Question

Pfam alignments: full vs uniprot

0

Entering edit mode

6.4 years ago

rayoub ▴ 110

I'm a bit confused by the alignment page of a Pfam entry. They provide the 'seed' alignment from which the initial HMM is created. They also provide the 'full' alignment that, to my understanding, is created by searching the UniProtKB and adding in those proteins significantly similar to the seed HMM. The text below is cut and pasted from their tutorial.

"Each Pfam entry is represented by a set of aligned sequences with their probabilistic representation - called a profile hidden Markov model (HMM). The profile HMM is trained on a small representative set of aligned sequences that are known to belong to the family (the 'seed' alignment). This model is then used to search exhaustively against a large sequence database (e.g. UniProtKB) to find all homologous sequences. Those sequences that are significantly similar to the model are aligned to the profile HMM in order to provide the full alignment."

In addition they provide alignments against representative proteomes, UnitProt and NCBI databases. Here is where I'm confused, the sequence count for UniProt is larger than that for full. But are these not the same?

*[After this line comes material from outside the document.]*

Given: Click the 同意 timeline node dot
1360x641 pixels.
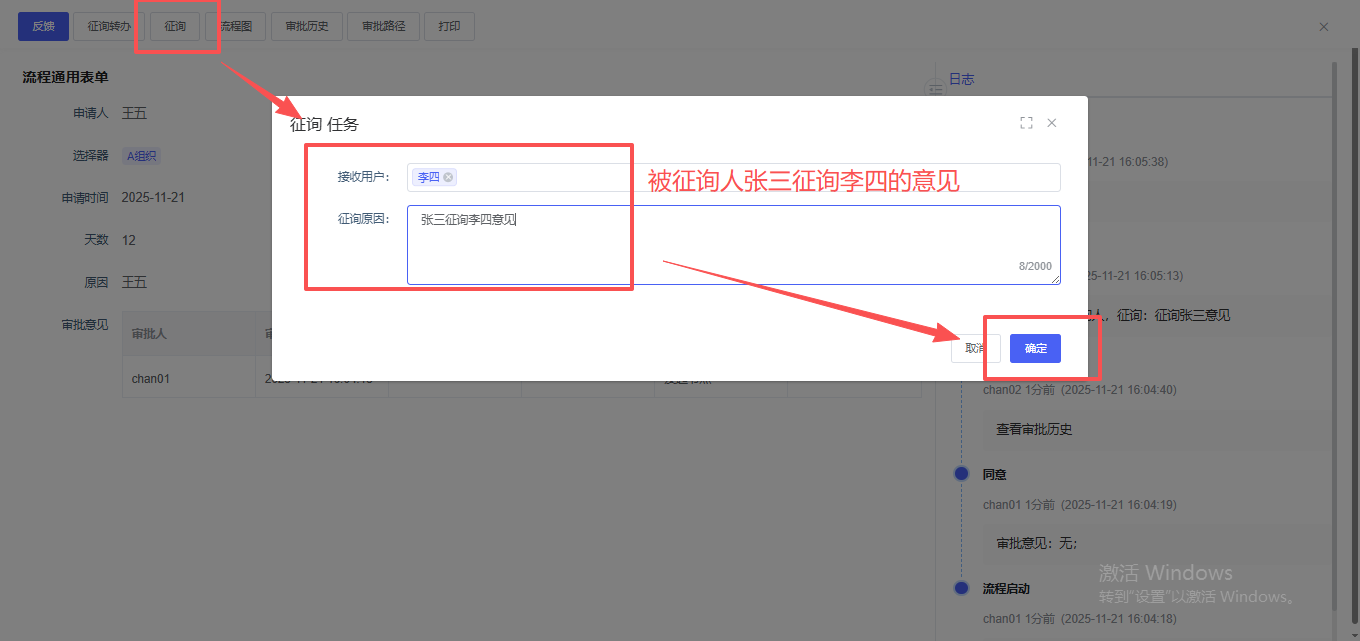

Perhaps what is happening here is that the UnitProt alignment is all sequences returned by a search of UniProt whereas full are a proper subset of those deemed appropriate for inclusion in the actual HMM.

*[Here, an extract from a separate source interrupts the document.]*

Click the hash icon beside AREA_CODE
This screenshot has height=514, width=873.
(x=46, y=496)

Am I understanding this correctly?

An additional question. It seems like the word alignment often mean the HMM. Am I to understand that in this case the full alignment is the HMM created from all sequences in the full MSA?

Thanks for any guidance provided.

alignment pfam • 3.3k views

ADD COMMENT • link updated 6.4 years ago by Bill Pearson ★ 1.0k • written 6.4 years ago by rayoub ▴ 110

score 5 · Accepted Answer · 2018-03-02

To answer your question directly, the HMM models parameters are based on alignments of the model to the 27 million proteins in the Uniprot reference proteomes.

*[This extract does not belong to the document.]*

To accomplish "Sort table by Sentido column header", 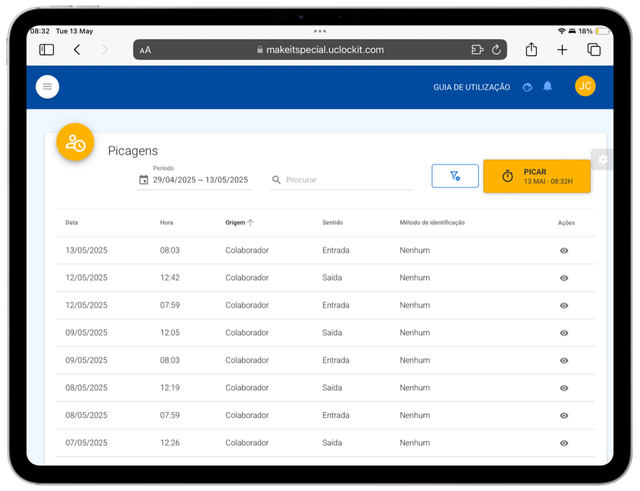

Your confusion probably comes from the fact that the most recent versions of Pfam have two different sets of tables for different sets of sequences. The "main" pfam annotates proteins from the Uniprot Reference Proteome dataset, which has around 27 million entries. In the Pfam SQL download, these are the sequences in the "pfamseq" and "pfamA_reg_full_significant" tables. In the latest Pfam NAR paper, they describe moving to focussing on the Reference Proteome proteins, because this set grows more slowly.

But they do map domains to all the Uniprot proteins (about 100 million) in the release that Pfam is based on. The additional proteins and mappings are found in the "uniprot" and "uniprot_reg_full" tables, I believe. The uniprot table includes 71 million proteins. The proteins in this table are NOT used to update the pfam model HMM's, they are only provided to map Pfam domains to non-reference proteome sequences.